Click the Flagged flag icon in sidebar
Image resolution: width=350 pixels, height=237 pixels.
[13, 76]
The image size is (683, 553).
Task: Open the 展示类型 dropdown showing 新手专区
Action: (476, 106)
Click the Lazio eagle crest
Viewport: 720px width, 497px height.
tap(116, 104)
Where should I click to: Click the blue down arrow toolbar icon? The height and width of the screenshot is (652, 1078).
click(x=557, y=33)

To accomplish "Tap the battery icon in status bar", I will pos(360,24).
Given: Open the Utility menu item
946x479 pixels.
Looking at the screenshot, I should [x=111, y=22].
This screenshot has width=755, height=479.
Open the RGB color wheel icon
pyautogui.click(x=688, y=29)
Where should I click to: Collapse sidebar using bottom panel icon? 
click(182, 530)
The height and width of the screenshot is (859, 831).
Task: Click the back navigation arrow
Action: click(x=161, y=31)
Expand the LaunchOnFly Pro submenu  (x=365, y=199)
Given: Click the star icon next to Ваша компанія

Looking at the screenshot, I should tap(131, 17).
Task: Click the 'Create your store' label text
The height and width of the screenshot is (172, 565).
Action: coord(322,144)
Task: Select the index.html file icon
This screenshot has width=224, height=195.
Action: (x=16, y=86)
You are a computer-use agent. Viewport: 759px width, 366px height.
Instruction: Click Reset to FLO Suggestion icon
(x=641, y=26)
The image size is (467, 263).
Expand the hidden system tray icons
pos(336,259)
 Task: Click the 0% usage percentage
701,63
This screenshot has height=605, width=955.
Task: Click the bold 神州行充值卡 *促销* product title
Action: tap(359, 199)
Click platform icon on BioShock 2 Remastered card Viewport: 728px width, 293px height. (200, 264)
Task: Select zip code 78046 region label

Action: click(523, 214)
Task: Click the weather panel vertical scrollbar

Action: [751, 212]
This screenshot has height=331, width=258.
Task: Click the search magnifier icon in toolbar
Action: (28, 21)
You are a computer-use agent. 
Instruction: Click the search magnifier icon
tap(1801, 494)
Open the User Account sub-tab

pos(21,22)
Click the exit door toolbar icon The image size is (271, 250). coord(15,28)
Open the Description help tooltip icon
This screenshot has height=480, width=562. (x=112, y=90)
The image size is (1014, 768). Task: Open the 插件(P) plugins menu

──────

* Task to carry out *
Write out the material again, exactly as shown above.

* Task result *
Click the Flagged flag icon in sidebar
Image resolution: width=350 pixels, height=237 pixels.
[13, 76]
The image size is (683, 553).
Task: Open the 展示类型 dropdown showing 新手专区
Action: (476, 106)
Click the Lazio eagle crest
Viewport: 720px width, 497px height.
tap(116, 104)
Where should I click to: Click the blue down arrow toolbar icon? The height and width of the screenshot is (652, 1078).
click(x=557, y=33)

To accomplish "Tap the battery icon in status bar", I will pos(360,24).
Given: Open the Utility menu item
946x479 pixels.
Looking at the screenshot, I should [x=111, y=22].
This screenshot has width=755, height=479.
Open the RGB color wheel icon
pyautogui.click(x=688, y=29)
Where should I click to: Collapse sidebar using bottom panel icon? 
click(182, 530)
The height and width of the screenshot is (859, 831).
Task: Click the back navigation arrow
Action: click(x=161, y=31)
Expand the LaunchOnFly Pro submenu  (x=365, y=199)
Given: Click the star icon next to Ваша компанія

Looking at the screenshot, I should tap(131, 17).
Task: Click the 'Create your store' label text
The height and width of the screenshot is (172, 565).
Action: coord(322,144)
Task: Select the index.html file icon
This screenshot has width=224, height=195.
Action: (x=16, y=86)
You are a computer-use agent. Viewport: 759px width, 366px height.
Instruction: Click Reset to FLO Suggestion icon
(x=641, y=26)
The image size is (467, 263).
Expand the hidden system tray icons
pos(336,259)
 Task: Click the 0% usage percentage
701,63
This screenshot has height=605, width=955.
Task: Click the bold 神州行充值卡 *促销* product title
Action: tap(359, 199)
Click platform icon on BioShock 2 Remastered card Viewport: 728px width, 293px height. (200, 264)
Task: Select zip code 78046 region label

Action: click(523, 214)
Task: Click the weather panel vertical scrollbar

Action: [751, 212]
This screenshot has height=331, width=258.
Task: Click the search magnifier icon in toolbar
Action: (28, 21)
You are a computer-use agent. 
Instruction: Click the search magnifier icon
tap(1801, 494)
Open the User Account sub-tab

pos(21,22)
Click the exit door toolbar icon The image size is (271, 250). coord(15,28)
Open the Description help tooltip icon
This screenshot has height=480, width=562. (x=112, y=90)
The image size is (1014, 768). Task: Open the 插件(P) plugins menu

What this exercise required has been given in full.